# uinput missing

## Circuitsoft

The kernel in question:

```
aleeex ~ # uname -a

Linux aleeex 2.6.31-gentoo-r6 #3 SMP Thu Feb 18 20:04:50 CST 2010 i686 Intel(R) Atom(TM) CPU N270 @ 1.60GHz GenuineIntel GNU/Linux
```

The problem:

```
aleeex ~ # lsmod | fgrep input

uinput                  6620  0 

aleeex ~ # ls -l /dev/ui*

ls: cannot access /dev/ui*: No such file or directory

aleeex ~ # dmesg | fgrep input

[    0.252306] input: Macintosh mouse button emulation as /devices/virtual/input/input0

[    0.310387] input: AT Translated Set 2 keyboard as /devices/platform/i8042/serio0/input/input1

[    3.435870] input: Power Button as /devices/LNXSYSTM:00/LNXPWRBN:00/input/input2

[    3.436120] input: Lid Switch as /devices/LNXSYSTM:00/device:00/PNP0C0D:00/input/input3

[    3.479246] input: Sleep Button as /devices/LNXSYSTM:00/device:00/PNP0C0E:00/input/input4

[    3.479536] input: Power Button as /devices/LNXSYSTM:00/device:00/PNP0C0C:00/input/input5

[    3.963858] input: Video Bus as /devices/LNXSYSTM:00/device:00/PNP0A08:00/device:1f/input/input6

[    4.444516] input: ETPS/2 Elantech Touchpad as /devices/platform/i8042/serio1/input/input7

[    6.687855] input: Asus EeePC extra buttons as /devices/virtual/input/input8
```

Any ideas why I don't have uinput devices?

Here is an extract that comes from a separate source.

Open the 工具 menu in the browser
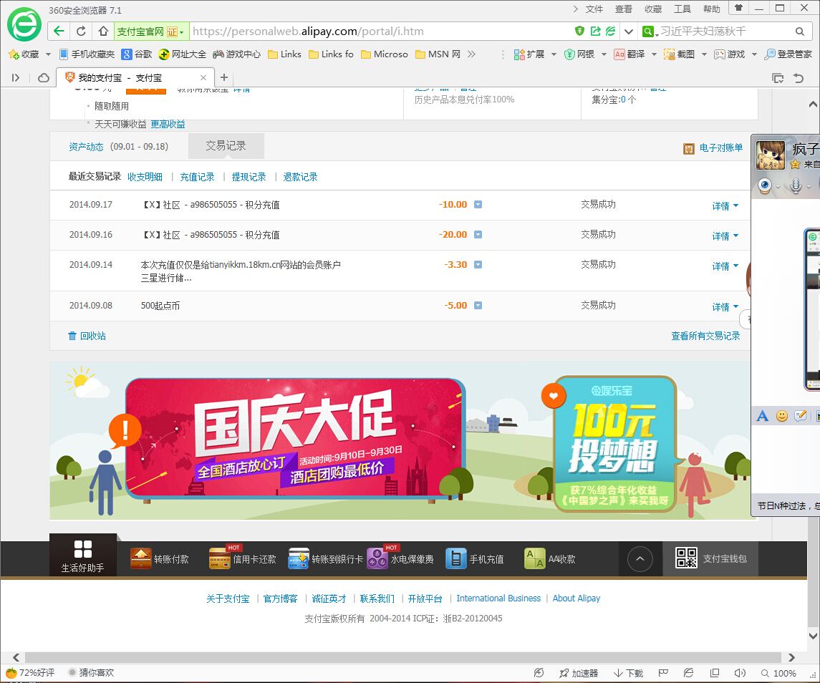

They worked with 2.6.30-gentoo-r6.

Thanks,

- Alex

----------

## gentoo_ram

What's under /dev/input/... ?

----------

## Circuitsoft

```
aleeex ~ # ls -l /dev/input/

total 0

drwxr-xr-x 2 root root     100 Feb 20 07:04 by-path

crw-r----- 1 root root 13,  64 Feb 20 07:04 event0

crw-r----- 1 root root 13,  65 Feb 20 07:04 event1

crw-r----- 1 root root 13,  66 Feb 20 07:04 event2

crw-r----- 1 root root 13,  67 Feb 20 07:04 event3

crw-r----- 1 root root 13,  68 Feb 20 07:04 event4

crw-r----- 1 root root 13,  69 Feb 20 07:04 event5

crw-r----- 1 root root 13,  70 Feb 20 07:04 event6

crw-r----- 1 root root 13,  71 Feb 20 07:04 event7

crw-r----- 1 root root 13,  72 Feb 20 07:04 event8

crw-r----- 1 root root 13,  63 Feb 20 07:04 mice

crw-r----- 1 root root 13,  32 Feb 20 07:04 mouse0

crw-r----- 1 root root 13,  33 Feb 20 07:04 mouse1
```

Didn't see this yesterday:

```
crw-r----- 1 root root 10, 223 Feb 20 14:33 uinput
```

And now wminput seems to be working. I have no idea what changed in the mean time, as I don't think I added/removed any modules, and haven't rebooted since then. (Uptime is near 3 days, not including sleep time while at work.)

----------